Mindful Eating: How to think more and eat less

Simon Usborne, The Independent
April 27, 2012

 After observing my appetite for a few days, a former colleague once nicknamed me Cookie Monster after the omnivorous muppet whose famous phrases include: "Me want cookie!"; "Me eat cookie!" and "Om nom nom nom". I've only met one person who eats more quickly than I do, and he's related to me. I'm the guy who inhales Pringles as if the tube were a straw, and for whom no bag of chocolate treats (caramel nibbles, please) is too big to be swallowed like a pelican on a sardine bender.
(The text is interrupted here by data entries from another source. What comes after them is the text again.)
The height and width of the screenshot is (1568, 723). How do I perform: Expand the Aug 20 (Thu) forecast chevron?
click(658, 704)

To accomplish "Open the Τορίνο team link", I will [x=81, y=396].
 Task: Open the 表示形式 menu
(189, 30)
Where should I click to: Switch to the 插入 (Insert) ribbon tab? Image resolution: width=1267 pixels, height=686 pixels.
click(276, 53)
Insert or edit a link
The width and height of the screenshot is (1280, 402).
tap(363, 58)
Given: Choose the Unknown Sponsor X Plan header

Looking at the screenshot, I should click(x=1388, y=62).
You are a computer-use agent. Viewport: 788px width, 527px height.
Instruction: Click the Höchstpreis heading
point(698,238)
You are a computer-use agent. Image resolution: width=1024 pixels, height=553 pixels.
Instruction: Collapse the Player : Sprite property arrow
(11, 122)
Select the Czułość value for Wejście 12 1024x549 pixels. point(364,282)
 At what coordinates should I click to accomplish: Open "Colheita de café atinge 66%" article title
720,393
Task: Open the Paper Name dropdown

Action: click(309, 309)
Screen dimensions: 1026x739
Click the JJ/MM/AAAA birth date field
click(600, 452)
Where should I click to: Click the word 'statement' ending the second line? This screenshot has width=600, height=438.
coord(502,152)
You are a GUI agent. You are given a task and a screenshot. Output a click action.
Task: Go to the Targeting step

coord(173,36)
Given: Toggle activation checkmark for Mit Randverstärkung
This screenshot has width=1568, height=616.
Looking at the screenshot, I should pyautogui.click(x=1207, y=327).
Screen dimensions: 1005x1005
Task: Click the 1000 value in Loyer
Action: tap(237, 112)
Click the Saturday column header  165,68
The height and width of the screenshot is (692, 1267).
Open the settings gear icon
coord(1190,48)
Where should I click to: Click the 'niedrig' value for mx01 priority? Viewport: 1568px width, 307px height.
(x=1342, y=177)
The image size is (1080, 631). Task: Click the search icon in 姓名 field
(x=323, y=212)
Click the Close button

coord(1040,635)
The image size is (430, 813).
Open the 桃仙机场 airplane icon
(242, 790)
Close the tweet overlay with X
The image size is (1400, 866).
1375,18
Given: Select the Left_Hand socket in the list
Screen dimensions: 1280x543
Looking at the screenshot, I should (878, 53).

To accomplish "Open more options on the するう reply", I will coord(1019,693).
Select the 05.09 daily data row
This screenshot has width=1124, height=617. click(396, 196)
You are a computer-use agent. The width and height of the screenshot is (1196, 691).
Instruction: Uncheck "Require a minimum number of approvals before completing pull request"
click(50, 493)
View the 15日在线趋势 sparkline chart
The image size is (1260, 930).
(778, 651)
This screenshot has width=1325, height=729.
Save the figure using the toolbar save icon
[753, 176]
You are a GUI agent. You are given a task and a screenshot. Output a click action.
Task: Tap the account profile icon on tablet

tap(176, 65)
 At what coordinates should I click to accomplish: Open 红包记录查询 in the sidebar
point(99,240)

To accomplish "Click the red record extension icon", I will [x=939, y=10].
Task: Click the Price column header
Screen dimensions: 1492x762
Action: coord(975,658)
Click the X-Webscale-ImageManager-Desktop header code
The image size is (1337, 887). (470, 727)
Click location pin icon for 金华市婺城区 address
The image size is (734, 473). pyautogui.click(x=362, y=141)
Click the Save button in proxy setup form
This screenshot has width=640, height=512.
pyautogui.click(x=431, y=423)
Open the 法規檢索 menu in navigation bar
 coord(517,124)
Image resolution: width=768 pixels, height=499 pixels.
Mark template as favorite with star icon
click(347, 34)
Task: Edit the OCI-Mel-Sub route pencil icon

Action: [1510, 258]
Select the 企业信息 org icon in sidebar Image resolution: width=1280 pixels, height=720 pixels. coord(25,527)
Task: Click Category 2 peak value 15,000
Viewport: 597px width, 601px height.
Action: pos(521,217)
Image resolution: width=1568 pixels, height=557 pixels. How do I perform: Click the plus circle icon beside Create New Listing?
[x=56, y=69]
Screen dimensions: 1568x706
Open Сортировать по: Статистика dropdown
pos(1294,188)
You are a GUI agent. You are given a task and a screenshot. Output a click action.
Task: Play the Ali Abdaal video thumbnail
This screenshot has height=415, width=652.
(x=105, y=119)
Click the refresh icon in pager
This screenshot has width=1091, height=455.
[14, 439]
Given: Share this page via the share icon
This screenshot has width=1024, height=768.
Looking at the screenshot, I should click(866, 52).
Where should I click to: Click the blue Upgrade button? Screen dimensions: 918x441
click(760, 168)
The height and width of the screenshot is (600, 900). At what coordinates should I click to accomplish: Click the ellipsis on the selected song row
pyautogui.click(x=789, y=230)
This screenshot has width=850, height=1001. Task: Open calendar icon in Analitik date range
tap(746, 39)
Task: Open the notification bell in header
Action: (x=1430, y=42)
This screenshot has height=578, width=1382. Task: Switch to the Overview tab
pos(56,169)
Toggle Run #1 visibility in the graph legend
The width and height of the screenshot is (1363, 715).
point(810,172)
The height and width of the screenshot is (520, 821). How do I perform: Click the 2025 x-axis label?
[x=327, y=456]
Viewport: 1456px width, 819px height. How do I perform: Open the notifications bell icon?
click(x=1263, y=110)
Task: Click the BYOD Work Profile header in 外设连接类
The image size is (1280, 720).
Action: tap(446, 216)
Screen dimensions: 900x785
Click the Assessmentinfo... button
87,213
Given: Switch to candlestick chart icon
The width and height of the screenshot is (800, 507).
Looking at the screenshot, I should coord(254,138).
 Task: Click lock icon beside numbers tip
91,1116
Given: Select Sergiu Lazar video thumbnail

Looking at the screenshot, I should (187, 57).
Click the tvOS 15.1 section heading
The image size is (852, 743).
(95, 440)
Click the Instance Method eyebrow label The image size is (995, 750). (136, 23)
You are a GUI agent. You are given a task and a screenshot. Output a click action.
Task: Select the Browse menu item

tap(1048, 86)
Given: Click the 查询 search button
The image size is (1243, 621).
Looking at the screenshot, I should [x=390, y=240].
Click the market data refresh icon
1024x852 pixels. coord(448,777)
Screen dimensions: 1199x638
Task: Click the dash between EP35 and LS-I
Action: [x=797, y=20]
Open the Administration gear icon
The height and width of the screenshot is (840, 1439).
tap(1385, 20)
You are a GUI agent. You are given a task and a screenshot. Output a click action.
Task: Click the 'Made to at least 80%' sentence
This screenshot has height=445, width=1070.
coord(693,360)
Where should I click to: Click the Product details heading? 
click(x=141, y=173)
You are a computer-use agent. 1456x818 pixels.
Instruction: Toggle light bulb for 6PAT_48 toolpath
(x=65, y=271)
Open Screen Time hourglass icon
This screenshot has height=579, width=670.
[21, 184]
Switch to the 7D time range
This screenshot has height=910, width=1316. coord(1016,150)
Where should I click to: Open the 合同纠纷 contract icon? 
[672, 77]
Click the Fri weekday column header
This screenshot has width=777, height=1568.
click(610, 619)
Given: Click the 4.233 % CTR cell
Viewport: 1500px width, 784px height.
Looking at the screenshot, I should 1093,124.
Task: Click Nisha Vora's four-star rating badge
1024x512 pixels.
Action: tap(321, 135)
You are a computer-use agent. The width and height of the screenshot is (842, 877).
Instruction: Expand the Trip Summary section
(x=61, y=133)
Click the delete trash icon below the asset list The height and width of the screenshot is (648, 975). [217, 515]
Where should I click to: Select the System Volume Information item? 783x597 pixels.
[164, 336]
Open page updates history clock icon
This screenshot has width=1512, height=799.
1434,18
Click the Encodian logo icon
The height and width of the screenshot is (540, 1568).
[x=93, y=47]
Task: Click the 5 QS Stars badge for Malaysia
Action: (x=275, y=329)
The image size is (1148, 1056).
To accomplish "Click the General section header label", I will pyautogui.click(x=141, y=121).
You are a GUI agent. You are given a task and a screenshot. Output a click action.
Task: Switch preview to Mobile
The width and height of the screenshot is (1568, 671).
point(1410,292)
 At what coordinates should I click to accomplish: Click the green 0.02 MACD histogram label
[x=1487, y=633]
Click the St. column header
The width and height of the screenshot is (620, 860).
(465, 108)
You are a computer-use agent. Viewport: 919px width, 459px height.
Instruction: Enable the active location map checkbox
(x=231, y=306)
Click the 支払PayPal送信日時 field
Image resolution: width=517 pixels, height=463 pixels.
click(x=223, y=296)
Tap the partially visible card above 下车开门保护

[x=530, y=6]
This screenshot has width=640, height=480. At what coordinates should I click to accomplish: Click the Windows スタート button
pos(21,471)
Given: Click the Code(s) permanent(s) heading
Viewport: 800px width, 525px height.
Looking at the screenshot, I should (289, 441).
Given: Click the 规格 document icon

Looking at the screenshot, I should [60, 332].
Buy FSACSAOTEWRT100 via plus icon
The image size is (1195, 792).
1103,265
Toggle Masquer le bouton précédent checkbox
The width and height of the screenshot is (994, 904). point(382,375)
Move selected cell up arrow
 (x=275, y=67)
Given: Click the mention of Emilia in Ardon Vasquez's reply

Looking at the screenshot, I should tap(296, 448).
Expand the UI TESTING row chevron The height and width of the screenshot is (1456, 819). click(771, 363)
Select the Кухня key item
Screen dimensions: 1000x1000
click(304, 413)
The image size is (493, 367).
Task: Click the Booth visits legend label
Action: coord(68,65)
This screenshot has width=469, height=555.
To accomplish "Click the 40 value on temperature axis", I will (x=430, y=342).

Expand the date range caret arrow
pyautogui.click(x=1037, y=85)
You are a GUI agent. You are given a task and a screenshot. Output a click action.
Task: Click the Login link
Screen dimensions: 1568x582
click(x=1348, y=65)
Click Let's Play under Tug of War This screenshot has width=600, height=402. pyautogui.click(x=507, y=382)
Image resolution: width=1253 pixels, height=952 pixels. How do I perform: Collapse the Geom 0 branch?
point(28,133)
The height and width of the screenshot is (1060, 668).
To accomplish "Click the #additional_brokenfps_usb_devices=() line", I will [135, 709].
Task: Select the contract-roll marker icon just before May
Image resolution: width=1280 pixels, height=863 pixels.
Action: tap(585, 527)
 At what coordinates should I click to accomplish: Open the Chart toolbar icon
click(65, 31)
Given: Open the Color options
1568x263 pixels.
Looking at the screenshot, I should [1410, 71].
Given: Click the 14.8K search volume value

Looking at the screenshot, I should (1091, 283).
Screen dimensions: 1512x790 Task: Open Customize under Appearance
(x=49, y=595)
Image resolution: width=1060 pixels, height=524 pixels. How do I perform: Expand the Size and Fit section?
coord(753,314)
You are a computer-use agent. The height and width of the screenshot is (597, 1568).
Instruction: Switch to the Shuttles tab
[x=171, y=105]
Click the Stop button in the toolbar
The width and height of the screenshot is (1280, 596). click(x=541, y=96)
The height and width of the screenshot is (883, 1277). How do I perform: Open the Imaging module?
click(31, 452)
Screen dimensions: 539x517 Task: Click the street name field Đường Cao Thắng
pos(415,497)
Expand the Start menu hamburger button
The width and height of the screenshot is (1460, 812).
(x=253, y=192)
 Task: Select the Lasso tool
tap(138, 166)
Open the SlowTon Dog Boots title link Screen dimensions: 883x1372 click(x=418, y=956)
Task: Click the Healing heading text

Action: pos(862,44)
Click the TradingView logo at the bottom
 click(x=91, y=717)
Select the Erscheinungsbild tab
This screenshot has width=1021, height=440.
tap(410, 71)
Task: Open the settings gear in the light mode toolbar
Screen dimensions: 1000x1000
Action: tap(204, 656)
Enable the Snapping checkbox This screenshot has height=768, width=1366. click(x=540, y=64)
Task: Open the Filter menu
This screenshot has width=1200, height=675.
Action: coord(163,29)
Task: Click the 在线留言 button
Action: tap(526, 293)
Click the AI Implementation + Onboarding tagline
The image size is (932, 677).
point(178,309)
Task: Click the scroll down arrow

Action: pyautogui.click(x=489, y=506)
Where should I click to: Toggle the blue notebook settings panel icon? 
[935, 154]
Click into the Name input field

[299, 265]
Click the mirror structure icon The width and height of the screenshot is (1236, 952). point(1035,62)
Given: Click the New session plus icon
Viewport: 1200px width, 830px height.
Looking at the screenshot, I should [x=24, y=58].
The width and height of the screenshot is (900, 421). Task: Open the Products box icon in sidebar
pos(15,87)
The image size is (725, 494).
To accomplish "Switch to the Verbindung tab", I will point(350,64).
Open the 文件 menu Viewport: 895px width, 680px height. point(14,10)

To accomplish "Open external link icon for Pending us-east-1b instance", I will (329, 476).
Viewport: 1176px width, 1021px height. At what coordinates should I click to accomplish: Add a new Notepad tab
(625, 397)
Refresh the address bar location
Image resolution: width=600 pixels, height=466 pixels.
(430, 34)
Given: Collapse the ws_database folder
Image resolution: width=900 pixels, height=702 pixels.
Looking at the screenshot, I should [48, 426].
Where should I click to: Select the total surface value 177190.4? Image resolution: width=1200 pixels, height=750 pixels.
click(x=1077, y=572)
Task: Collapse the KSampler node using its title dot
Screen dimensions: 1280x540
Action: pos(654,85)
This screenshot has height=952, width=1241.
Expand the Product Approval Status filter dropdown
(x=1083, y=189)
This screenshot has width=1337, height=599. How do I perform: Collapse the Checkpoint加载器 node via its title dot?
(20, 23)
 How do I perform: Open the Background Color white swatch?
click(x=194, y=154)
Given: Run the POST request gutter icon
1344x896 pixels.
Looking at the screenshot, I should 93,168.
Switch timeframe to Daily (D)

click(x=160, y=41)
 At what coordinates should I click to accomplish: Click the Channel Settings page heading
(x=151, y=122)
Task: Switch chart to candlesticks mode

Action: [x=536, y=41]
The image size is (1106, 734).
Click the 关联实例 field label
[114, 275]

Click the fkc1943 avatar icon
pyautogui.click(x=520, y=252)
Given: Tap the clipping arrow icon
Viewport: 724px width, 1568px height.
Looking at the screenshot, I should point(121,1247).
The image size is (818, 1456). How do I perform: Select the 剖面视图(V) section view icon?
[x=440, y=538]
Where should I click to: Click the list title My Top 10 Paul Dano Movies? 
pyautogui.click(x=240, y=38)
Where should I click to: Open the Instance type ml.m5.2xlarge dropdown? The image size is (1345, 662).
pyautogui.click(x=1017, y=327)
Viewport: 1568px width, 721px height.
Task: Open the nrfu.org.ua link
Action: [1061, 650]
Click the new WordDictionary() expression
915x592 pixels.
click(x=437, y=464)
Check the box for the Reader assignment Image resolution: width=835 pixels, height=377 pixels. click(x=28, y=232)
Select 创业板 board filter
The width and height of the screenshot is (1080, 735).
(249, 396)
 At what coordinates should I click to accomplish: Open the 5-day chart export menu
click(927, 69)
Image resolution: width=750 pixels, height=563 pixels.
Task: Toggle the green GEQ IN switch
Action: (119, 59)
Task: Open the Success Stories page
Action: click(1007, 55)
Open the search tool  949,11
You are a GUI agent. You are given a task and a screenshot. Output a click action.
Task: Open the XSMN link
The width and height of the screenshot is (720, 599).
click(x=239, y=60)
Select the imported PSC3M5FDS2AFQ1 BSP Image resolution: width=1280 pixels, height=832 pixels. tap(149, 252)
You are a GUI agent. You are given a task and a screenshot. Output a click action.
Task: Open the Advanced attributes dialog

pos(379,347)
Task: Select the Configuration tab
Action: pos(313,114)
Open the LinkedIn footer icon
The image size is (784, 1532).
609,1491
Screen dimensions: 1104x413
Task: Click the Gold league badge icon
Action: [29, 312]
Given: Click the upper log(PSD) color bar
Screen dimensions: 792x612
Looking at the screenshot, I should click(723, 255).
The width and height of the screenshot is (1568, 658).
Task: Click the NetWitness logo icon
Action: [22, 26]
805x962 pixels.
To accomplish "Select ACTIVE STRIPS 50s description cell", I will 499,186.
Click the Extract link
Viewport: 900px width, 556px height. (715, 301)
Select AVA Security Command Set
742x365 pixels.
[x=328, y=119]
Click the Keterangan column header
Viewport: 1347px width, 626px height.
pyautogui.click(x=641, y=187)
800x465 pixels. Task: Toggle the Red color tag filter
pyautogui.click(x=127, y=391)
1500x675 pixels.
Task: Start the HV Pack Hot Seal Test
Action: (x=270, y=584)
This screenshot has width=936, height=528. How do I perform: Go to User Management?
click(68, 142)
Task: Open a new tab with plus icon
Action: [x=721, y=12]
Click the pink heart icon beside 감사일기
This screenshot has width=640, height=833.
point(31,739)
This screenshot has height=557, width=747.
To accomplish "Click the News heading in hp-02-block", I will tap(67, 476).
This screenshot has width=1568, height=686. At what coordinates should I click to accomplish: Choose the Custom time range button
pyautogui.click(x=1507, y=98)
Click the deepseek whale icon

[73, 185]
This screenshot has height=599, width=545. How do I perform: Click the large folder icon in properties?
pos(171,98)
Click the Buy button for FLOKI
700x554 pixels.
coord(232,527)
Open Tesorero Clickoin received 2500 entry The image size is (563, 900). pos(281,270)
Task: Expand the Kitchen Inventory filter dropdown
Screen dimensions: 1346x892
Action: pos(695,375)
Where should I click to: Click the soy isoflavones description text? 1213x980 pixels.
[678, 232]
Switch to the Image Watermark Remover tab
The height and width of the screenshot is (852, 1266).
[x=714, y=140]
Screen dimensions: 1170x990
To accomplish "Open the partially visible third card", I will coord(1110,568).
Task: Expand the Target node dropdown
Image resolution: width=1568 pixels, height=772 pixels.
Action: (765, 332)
There is another way, and it's called mindful eating, a meditative approach to consumption with roots in Buddhist teachings and a growing following among those who give more thought to food. I'm about to try it by taking 10 minutes to eat a single raisin. I'm a big raisin fan. As a packed-lunching schoolboy, I used to treat those mini red Sun-Maid boxes as a teenager would a shot glass.

"Letting the raisin rest on your palm, become aware of its pattern, colour and shape." I follow the instructions at my desk, the site of much of my daily face-stuffing, holding my phone with my other hand. On the end of the line is Michael Chaskalson, aka Kulananda, a Buddhist based in Cambridge and a mindfulness trainer with more than 35 years of experience. His focus is not eating – he teaches people to be more in tune with themselves and their surroundings – but he uses the raisin exercise to start his courses.